An example of the ‘school narrative’ portion of a RIDE Report Card that researchers in a new study said could be a model for other states. (Screencap)
How states were evaluated
The six-person research team evaluated each state’s public school report card system on seven performance metrics. The researchers then assigned points based on how easy it was to find longitudinal data on the metrics — or, in other words, how easy it was to compare the metrics from before, during and after the pandemic. The scores, with 21 points the maximum possible, were then converted to letter grades. Rhode Island scored six points overall, which converted to an F grade.
The seven metrics included:
Achievement levels in English Language Arts and mathematics
Growth in in English Language Arts and mathematics achievements
Proficiency in science
Proficiency in social studies
Chronic absenteeism or other attendance indicators
High school graduation rate
English language learner proficiency or growth
An additional qualitative rating was assigned to each state for their report card’s usability. Rhode Island received a “fair” rating in this additional category, but researchers’ main gripe with RIDE’s report card was the difficulty involved in finding data — they found pre- and post-COVID data on six metrics only “with too much difficulty,” and one metric (social studies) was not found at all.
Citing nationwide, post-pandemic trends in declining academic achievements, attendance and equity for marginalized students, the report argues that Rhode Island is one of the states that doesn’t effectively share data about changes in public school learning since the pandemic.
“How transparent are these trends to parents or other interested parties?” the report’s six authors asked. “We have lots of suggestive evidence that parents don’t understand the magnitude of the COVID-19 downturns in achievement or attendance, or at least aren’t as concerned as experts think they should be. Is that because school report cards aren’t leveling with parents about how these outcomes have changed since before the pandemic?”
Maine, Vermont also receive F
In the new CRPE study, Connecticut fared the best of all New England states, with an A grade for its report card data on COVID, while New Hampshire was second highest with a C grade. Massachusetts received a D, and Maine and Vermont joined Rhode Island in the F group. Maine was one of three states to score zero points overall — “not necessarily because these states have terrible report cards…[but because] these states’ report cards do not make longitudinal comparisons back to pre-COVID possible for the average user,” according to the report.

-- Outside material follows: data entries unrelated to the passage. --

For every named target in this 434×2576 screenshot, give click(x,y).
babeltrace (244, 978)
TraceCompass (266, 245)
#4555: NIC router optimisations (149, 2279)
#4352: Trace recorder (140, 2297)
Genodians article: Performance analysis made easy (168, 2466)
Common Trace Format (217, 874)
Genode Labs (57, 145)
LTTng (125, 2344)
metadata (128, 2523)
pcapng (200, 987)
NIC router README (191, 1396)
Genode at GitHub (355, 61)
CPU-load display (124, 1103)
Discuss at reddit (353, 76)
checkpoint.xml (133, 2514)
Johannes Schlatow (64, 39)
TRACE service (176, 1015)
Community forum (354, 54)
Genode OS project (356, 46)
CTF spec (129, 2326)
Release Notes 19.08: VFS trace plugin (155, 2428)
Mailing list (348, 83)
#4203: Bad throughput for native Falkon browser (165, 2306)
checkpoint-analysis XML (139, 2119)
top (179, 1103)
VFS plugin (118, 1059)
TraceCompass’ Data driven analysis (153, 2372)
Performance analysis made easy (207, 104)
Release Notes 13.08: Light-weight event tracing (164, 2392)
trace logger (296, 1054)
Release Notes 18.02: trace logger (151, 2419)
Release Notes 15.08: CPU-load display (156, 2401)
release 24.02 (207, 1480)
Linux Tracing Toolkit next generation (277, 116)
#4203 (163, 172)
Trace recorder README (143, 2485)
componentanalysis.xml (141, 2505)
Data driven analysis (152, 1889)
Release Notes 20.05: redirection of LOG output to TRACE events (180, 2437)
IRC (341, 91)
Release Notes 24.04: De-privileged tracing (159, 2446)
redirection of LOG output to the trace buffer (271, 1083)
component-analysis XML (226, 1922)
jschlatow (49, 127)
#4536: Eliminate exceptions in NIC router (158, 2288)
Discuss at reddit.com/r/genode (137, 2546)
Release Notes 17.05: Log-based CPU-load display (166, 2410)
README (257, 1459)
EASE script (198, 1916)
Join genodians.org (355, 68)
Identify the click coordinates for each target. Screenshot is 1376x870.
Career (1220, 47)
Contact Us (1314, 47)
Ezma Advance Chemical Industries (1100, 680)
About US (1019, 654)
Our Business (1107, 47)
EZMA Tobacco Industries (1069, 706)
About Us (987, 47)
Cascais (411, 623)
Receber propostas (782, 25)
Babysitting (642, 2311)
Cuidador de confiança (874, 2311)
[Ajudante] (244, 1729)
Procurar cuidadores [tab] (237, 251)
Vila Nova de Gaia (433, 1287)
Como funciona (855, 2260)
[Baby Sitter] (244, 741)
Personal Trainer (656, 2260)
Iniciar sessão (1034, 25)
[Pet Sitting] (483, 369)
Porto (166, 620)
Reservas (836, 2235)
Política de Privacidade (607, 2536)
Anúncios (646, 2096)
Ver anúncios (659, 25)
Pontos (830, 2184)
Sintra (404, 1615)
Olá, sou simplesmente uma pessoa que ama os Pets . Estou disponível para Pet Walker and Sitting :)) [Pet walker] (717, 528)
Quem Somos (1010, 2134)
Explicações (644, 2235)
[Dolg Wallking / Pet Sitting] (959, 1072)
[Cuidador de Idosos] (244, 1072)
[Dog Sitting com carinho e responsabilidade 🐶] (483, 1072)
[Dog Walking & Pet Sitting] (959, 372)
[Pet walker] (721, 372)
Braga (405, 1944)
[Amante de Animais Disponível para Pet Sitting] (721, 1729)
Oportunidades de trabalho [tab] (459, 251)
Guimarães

Alas, Rhode Island was not alone in its at-times confusing presentation of pandemic-related data.
“Some sites featured attractive visuals that we thought a parent would be able to interpret. In contrast, other sites bombarded the user with mountains of disaggregated data that would be very difficult, if not impossible, for an average viewer without a Ph.D. in data science to understand,” the authors state. “On some sites, the menus for searching and selecting schools were easy to use, while on others, they were sources of maddening frustration.”
Among the most vexing was Vermont, which the report used as an example of poor user-oriented design.
“Vermont offers a series of dashboards that are incredibly challenging to operate or interpret. They are slow, they don’t seem to allow for obvious data export, and the figures and tables they produce are hard to understand,” the report concluded.